Peabody grinned. "And I hear that."

 

 

***

 

 

Waves was a hole-in-the-wall joint screwed into a clapboard building on one of Kingston's less welcoming streets. They'd gotten lost twice-or had pretended to get lost as they'd scooted along narrow streets with the island breeze fluttering over their urban cheeks. After some heated debate, they'd agreed that he'd drive to, and she'd drive from. Peabody found it just as much fun to ride pinion with her arms clutched around his waist as it would've been to man the controls.

 

 

But as they made their way into the poorer and less hospitable section of the city, she was glad she had her weapon strapped under her summer-weight jacket.

 

 

She saw three illegals transactions in a two-block radius, and spotted a pair of funky-junkies jittering together on a stoop. When a flash all-terrain sportster cruised by, and the driver aimed his dark, dangerous eyes at her, she almost wished she was wearing her uniform.

 

 

Instead, she aimed hers right back, and deliberately, visibly, laid her hand on her weapon.

 

 

"Nasty vibes," she said into McNab's ear as the car gunned and slid off down a side street.

 

 

"Oh yeah. Penalties for illegals are stiff as a teenager's dick down here, but nobody seems to care in this sector."

 

 

There were sex shops and clubs, and the street LCs who sold the same commodity. But none of them looked particularly alluring. She could hear music pumping out of a few doorways, but the exotic charm of it was lost in the bored and repetitive come-ons of the hookers and the front men.

 

 

Tourists might wander in here, she thought, but unless they were looking for sex, illegals, or a blade in the back, they'd hurry out again quick.

 

 

They parked the scooter in front of the mean little bar, and while McNab used the chain the rental agent had provided to lock it to a lamppost, Peabody looked around.

 

 

"I'm going to try something," she said. "You might have to back me up."

 

 

She selected the two young men, one black, one white, sitting on a stoop and smoking Christ knew what out of a black pipe they passed between them. Gearing herself up, she put on her coldest cop face and swaggered up to them.

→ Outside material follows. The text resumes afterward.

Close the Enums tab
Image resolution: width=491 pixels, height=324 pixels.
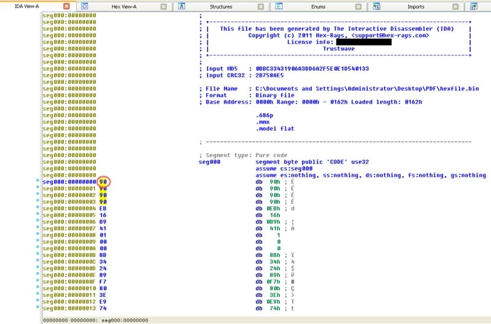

And ignored McNab's hiss of warning from behind her.

 

 

"See that scooter?"

 

 

The black man smirked, took a long slow drag on the pipe. "Got eyes, bitch."

 

 

"Yeah, looks like you've got a pair each." She shifted her weight, used her elbow to ease the jacket back so her badge and weapon peeked out. "If you want to keep them in your skulls, you'll keep them on that scooter. Because if I come back out and it isn't where I left it, in the same condition I left it, my associate and I are going to hunt you down like sick dogs. While he's shoving that pipe up your ass," she said, showing her teeth to the white guy, "I'm going to pop your fellow asshole's eyes out. With my thumbs."

 

 

The white guy bared his own teeth. "Hey, fuck you."

 

 

Her stomach jittered, a little, but she kept the fierce and toothy expression in place. "Now, if you talk like that you're not going to earn the nice prize I have for you at the end of our contest. The scooter's there, untouched, when I come back out, I don't haul your ugly asses into a cage for possession and use, and I give you a nice shiny ten credits."

 

 

"Five now, five later."

 

 

She shifted her gaze to the black. "None now, and none later unless I'm happy with you. Hey, McNab, what happens when I'm not happy?"

 

 

"I can't talk about it. Gives me nightmares."